• _Extrait fourni_:
**********
Google fait de nouveau face à la Commission européenne. Bruxelles a annoncé mardi 9 décembre l'ouverture d'une enquête antitrust pour déterminer si le géant américain viole les règles de concurrence en utilisant les contenus des éditeurs web et les vidéos YouTube pour alimenter ses services d'IA générative.

La procédure porte notamment sur les fonctionnalités AI Overviews et Mode IA, qui génèrent des résumés automatiques dans les résultats de recherche.
Les éditeurs pris en étau
La Commission européenne soupçonne Google d'exploiter sa position dominante de deux manières. Premièrement, en utilisant les contenus des sites web pour générer des réponses synthétiques via ses outils IA, sans compensation appropriée et sans laisser aux éditeurs la possibilité de refuser. Deuxièmement, en se servant des vidéos hébergées sur YouTube pour entraîner ses modèles génératifs, tout en interdisant à ses concurrents d'en faire autant.
**********
(Données de repérage par coordonnées en pixels)
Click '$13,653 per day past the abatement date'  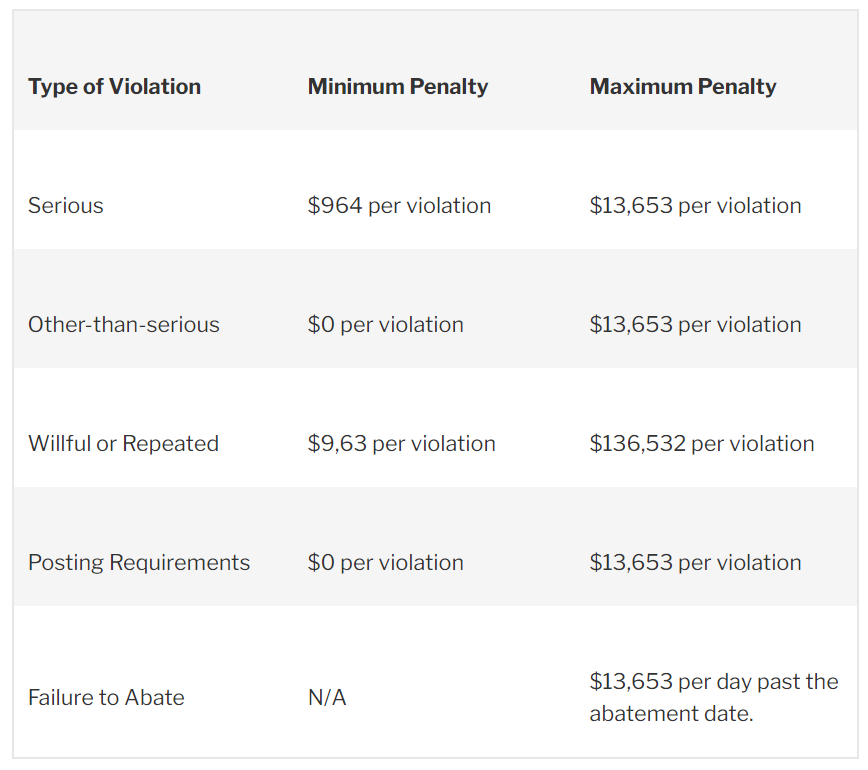click(x=713, y=697)
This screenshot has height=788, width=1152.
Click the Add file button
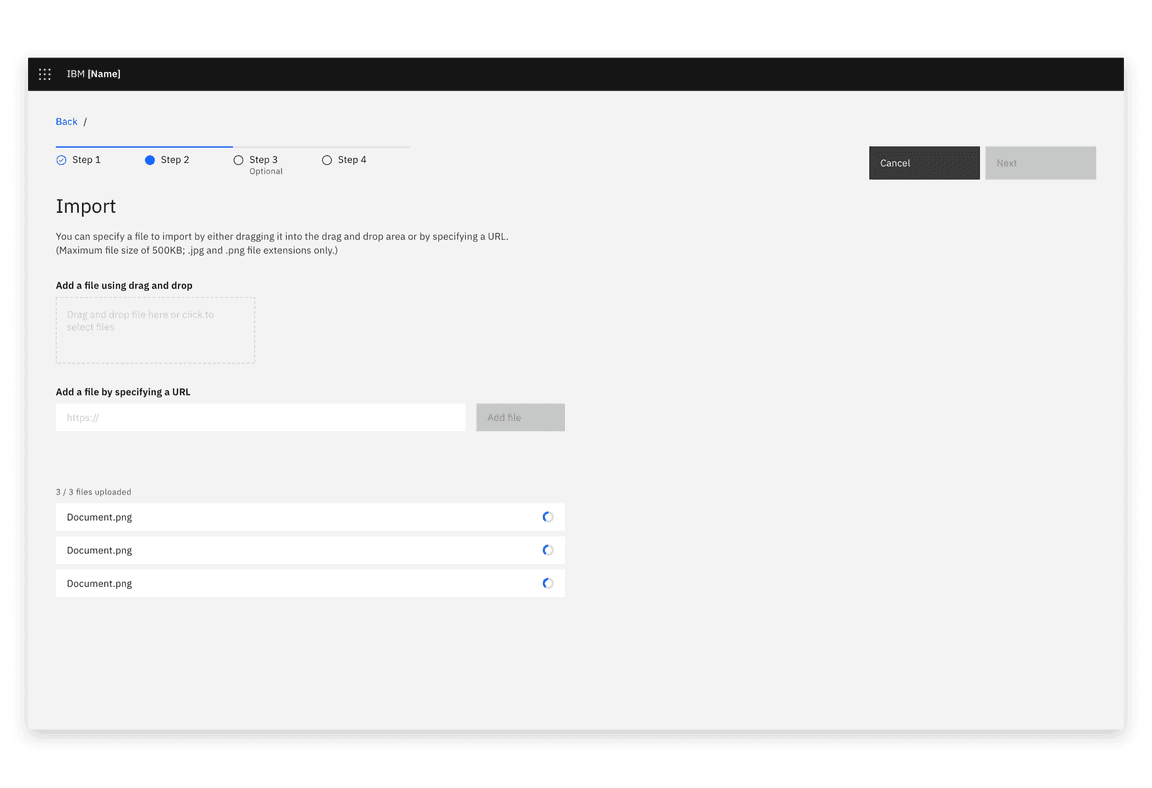[x=520, y=417]
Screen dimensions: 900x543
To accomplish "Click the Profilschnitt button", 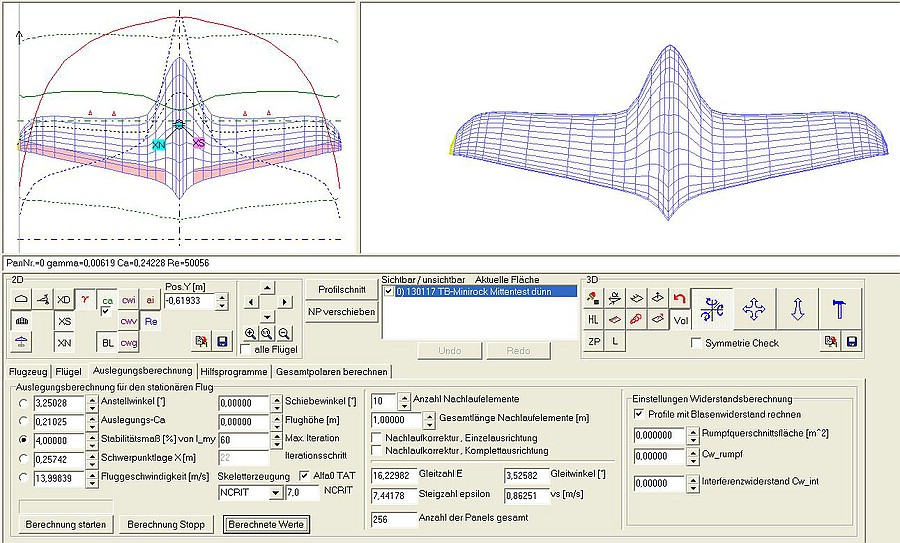I will point(341,289).
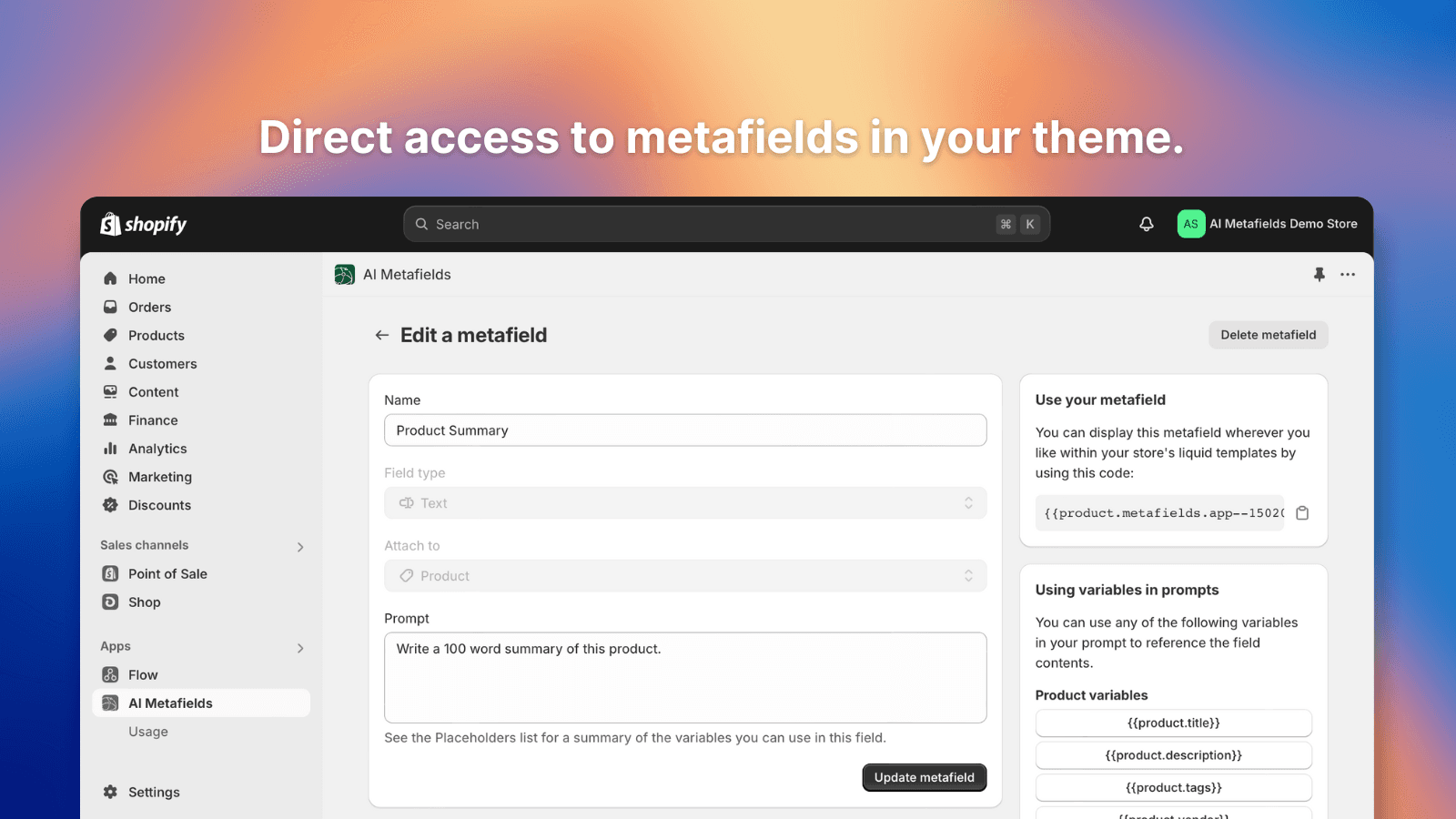Go back using the arrow near Edit a metafield
The height and width of the screenshot is (819, 1456).
pos(382,335)
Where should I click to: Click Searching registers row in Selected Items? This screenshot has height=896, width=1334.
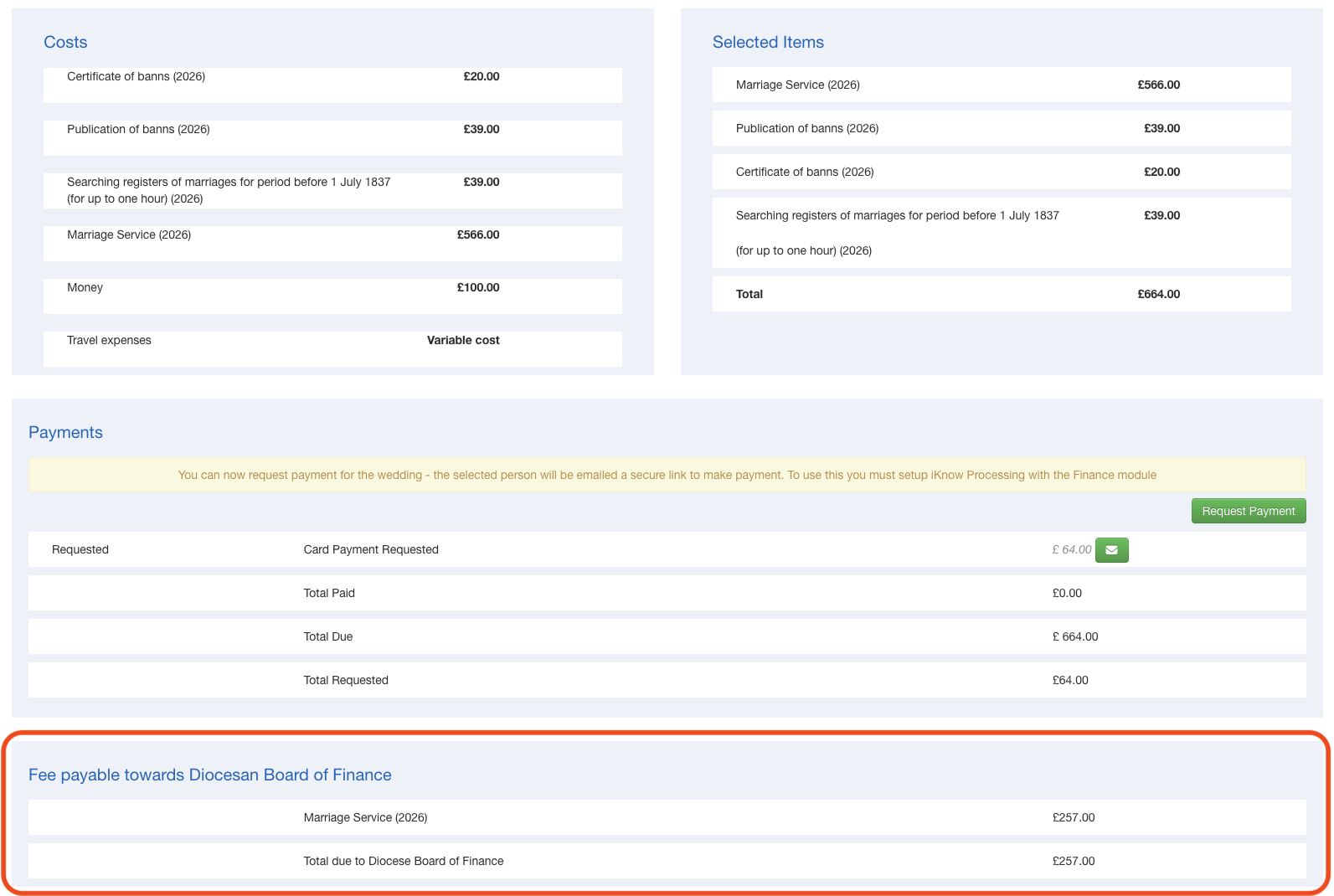tap(1001, 233)

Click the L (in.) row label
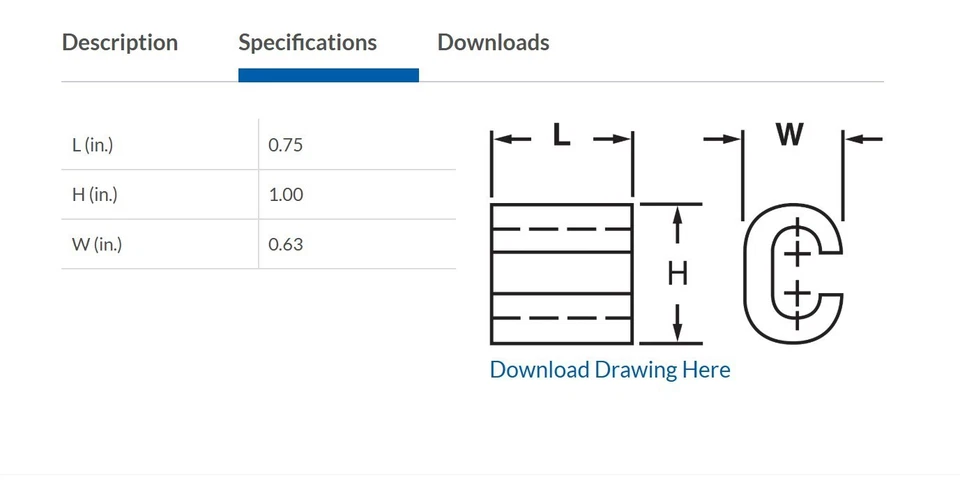pyautogui.click(x=93, y=145)
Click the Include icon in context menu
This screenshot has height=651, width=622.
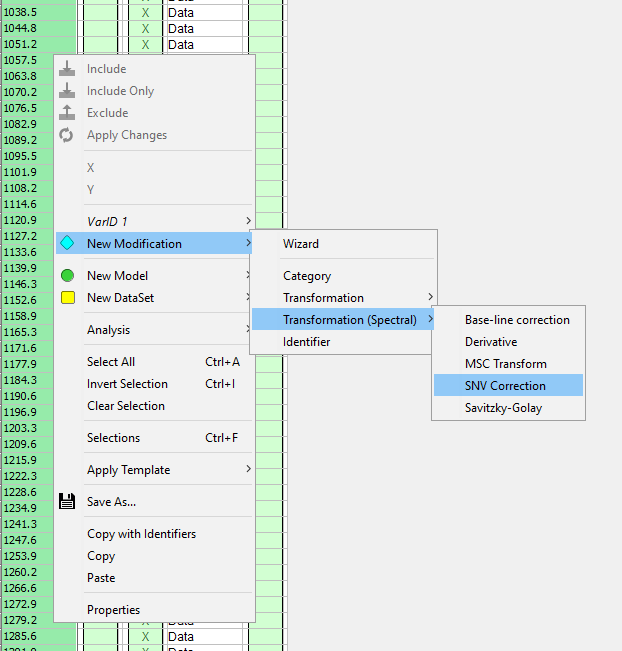point(67,69)
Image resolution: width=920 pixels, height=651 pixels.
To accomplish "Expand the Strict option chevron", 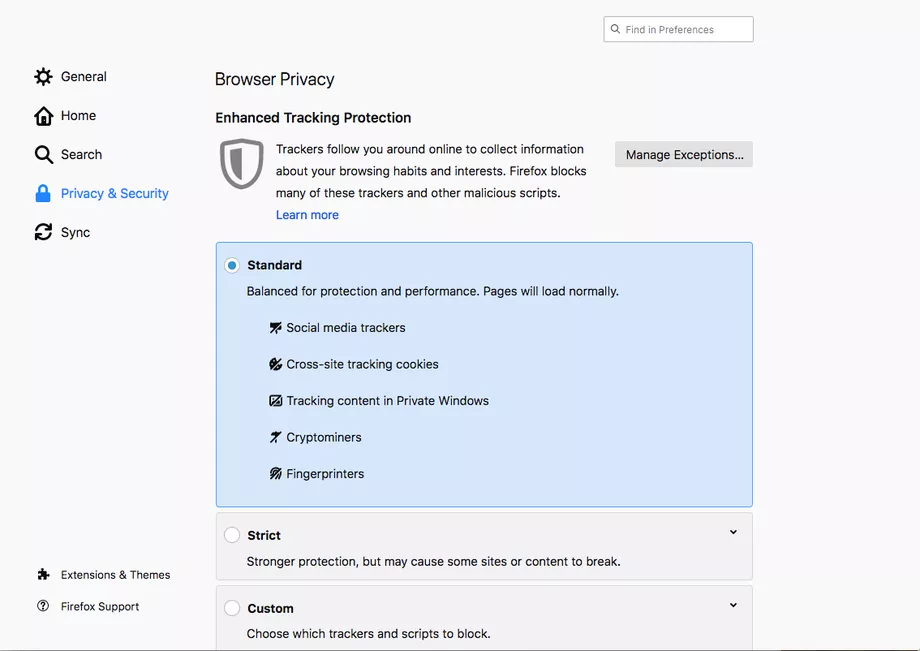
**********
• _Consigne_: Prolongez le texte sur l'enquête européenne visant Google en reprenant juste après sa dernière phrase.

• _Résultat_:
Le problème est simple mais crucial : Google emploie un seul robot d'indexation pour la recherche classique et pour ses systèmes IA. Un éditeur qui refuse l'usage de ses contenus pour l'IA risque donc de perdre son référencement sur Google Search, une menace pour les sites d'information et les magazines spécialisés qui dépendent massivement du trafic du moteur de recherche. Les éditeurs européens parlent d'un choix impossible, entre accepter l'exploitation de leurs contenus ou disparaître des résultats de recherche.
Clubic avait déjà relayé les plaintes d'éditeurs indépendants européens qui accusaient Google d'exploiter le contenu des sites pour alimenter ses résumés IA dès l'été 2025. Les professionnels du secteur craignent le scénario dit "Google Zero", où le moteur de recherche cesse progressivement d'envoyer du trafic vers les sites tiers, les internautes obtenant leurs réponses directement dans les pages de résultats.
YouTube, un atout privilégié pour Gemini
L'enquête s'intéresse aussi au traitement réservé aux créateurs YouTube. Les conditions d'utilisation de la plateforme obligent ceux qui y publient des vidéos à autoriser Google à utiliser leurs contenus pour entraîner ses modèles d'IA. Simultanément, Google empêche explicitement les développeurs d'IA concurrents d'accéder à ces mêmes vidéos, ce qui pourrait constituer un abus de position dominante selon Bruxelles.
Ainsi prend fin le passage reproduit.